Brak! Dug duk! Tiang! Suara berisik dari arena latihan. Para prajurit yang ada di sekitar sesekali melirik. Pandya menghancurkan boneka-boneka jerami hingga berceceran. Rahangnya mengeras, otot-otot tangannya menguat, amarah tersalurkan bersama stres yang menggelayut. Aroma dari bekas hujan tak mampu menenangkan gejolak itu. Malam yang dingin menjadi begitu panas baginya. "Hiak!" Pandya melakukan serangannya pada boneka terakhir dengan kedua pedangnya. Boneka itu terpenggal, termutilasi hingga jeraminya berceceran. Ia pun menjatuhkan pedangnya dan mengatur napasnya yang memburu.

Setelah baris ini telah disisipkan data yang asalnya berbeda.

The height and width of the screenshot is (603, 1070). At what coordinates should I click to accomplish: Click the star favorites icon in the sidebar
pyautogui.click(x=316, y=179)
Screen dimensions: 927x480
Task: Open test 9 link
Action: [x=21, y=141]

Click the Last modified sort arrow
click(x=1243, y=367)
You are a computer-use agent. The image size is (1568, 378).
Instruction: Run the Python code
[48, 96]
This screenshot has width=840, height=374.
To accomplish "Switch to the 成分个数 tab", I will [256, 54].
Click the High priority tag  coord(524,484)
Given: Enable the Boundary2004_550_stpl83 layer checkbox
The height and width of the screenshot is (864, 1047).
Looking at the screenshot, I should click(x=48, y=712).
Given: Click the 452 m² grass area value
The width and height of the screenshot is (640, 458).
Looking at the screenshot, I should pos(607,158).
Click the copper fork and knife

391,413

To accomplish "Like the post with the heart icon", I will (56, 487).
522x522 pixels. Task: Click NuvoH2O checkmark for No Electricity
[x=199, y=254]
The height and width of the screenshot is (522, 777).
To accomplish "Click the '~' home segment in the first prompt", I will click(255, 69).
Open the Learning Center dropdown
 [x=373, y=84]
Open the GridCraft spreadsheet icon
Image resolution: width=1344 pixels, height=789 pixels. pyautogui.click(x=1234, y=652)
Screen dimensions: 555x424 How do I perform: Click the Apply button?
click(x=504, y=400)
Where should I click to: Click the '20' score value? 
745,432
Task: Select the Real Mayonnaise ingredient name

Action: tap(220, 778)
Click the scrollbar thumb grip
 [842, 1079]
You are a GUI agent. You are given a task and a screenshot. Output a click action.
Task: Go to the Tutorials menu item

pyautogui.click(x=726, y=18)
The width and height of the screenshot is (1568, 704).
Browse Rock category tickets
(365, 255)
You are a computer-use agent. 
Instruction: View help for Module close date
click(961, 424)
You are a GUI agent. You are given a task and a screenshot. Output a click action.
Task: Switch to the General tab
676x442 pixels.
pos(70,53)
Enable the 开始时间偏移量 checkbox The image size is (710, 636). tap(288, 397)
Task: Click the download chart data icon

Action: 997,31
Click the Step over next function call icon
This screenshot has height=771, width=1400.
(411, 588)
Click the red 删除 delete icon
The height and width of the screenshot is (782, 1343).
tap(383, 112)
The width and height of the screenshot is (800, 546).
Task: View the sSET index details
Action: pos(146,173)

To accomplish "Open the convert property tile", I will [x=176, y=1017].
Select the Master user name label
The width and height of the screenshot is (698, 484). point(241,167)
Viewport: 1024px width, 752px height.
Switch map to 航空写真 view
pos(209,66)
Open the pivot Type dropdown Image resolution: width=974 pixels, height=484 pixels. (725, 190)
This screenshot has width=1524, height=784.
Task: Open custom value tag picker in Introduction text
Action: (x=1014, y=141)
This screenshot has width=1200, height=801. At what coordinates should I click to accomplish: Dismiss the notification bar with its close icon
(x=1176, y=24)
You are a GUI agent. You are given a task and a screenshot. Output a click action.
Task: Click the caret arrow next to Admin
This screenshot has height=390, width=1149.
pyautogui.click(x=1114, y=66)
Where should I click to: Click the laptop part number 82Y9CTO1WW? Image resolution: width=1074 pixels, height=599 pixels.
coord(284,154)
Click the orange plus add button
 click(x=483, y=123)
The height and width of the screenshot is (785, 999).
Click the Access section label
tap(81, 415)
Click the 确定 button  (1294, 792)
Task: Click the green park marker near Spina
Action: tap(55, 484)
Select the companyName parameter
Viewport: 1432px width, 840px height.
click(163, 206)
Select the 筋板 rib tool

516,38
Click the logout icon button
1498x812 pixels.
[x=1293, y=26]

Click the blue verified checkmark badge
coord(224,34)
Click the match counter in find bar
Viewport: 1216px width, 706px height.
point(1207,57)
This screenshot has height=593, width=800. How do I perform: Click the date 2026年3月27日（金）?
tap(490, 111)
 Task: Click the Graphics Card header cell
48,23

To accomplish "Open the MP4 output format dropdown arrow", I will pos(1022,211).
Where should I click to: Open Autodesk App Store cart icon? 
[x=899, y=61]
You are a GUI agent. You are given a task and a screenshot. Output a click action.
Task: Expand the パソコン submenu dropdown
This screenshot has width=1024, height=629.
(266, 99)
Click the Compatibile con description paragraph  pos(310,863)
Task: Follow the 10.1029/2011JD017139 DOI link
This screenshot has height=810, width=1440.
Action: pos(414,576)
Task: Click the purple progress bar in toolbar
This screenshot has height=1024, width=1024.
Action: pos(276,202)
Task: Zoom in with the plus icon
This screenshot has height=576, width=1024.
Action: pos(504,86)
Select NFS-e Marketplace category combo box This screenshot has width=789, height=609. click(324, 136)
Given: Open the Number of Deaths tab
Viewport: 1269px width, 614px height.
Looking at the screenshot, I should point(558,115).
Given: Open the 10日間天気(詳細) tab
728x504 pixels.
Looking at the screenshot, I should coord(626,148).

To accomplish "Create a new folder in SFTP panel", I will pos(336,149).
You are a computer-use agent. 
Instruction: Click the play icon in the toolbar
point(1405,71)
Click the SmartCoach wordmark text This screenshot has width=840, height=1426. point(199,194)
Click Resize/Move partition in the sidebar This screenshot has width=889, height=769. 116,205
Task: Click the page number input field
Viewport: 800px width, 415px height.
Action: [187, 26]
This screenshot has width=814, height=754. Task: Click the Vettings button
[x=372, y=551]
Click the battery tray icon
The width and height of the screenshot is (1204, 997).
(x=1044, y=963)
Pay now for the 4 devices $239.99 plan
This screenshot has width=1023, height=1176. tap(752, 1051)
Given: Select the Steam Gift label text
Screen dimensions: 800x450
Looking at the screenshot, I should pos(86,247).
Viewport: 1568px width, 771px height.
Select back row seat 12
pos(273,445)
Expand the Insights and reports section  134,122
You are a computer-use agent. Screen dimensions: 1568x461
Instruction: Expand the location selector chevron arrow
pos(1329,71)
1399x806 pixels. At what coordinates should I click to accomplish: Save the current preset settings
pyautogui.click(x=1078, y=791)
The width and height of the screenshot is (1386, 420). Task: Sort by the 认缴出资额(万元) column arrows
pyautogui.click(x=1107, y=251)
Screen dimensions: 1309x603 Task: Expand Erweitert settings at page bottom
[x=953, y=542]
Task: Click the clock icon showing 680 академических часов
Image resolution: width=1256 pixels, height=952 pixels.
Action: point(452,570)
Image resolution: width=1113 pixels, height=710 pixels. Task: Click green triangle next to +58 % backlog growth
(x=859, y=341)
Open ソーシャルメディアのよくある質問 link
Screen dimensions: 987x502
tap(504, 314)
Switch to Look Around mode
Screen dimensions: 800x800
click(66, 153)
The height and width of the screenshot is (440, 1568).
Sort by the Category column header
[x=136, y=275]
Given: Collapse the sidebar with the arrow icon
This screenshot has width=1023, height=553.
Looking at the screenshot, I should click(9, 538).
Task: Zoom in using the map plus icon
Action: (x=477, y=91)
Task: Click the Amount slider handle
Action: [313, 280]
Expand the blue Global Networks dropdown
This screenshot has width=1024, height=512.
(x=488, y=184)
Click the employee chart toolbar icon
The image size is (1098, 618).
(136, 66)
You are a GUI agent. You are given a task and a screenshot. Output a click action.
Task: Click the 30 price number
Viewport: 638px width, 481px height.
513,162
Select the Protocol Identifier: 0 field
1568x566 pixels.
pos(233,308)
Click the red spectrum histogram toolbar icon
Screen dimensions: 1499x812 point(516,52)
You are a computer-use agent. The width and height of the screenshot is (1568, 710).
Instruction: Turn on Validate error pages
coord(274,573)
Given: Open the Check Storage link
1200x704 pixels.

"Ini, Raden." Tiba-tiba seseorang naik dan memberinya air.
Pandya menatap kalut. Ia langsung tahu bahwa pria dengan rahang tegas ini adalah pengawal Adipati Wirasa, pria bertangan satu itu tak banyak bawa pengawal. Pandya menghela napas besar dan berlalu mengabaikannya. Bahkan melihat pengawal dari ayahnya Citra saja ia tak senang.
Pengawal itu mengikuti. "Anda sangat hebat dalam berpedang. Hamba rasa semua Ksatria Piningit di Jawa tidak akan mampu melawan Anda jika berhadapan satu per satu."
Pandya tetap cuek, ia meminum air yang biasa memang disediakan untuknya.
"Seorang lelaki butuh lebih dari sekedar air putih untuk meringankan emosi," celetuk pengawal itu.
Pandya tak tahan lagi. Ia menaruh tekonya dan menatap tajam. "Apa maumu?"
Pengawal itu menunduk sopan. "Hamba adalah abdi Anda yang setia. Hamba hanya ingin membantu."
"Bagaimana?" tuntut Pandya.
Dia tersenyum penuh arti. Lalu ia mengeluarkan sebuah jubah yang seolah sudah dipersiapkan lama. "Anda ingin tahu?" ucapnya penuh tipu muslihat.
Pandya mengelap bibirnya yang basah. Ia memandang sekeliling, para prajurit sibuk dengan penjagaannya. Lama ia memandang jubah abu-abu lusuh itu hingga jiwa marah yang membuatnya memberontak membiarkannya menyambar jubah itu. Langsung ia kenakan lengkap dengan tudungnya.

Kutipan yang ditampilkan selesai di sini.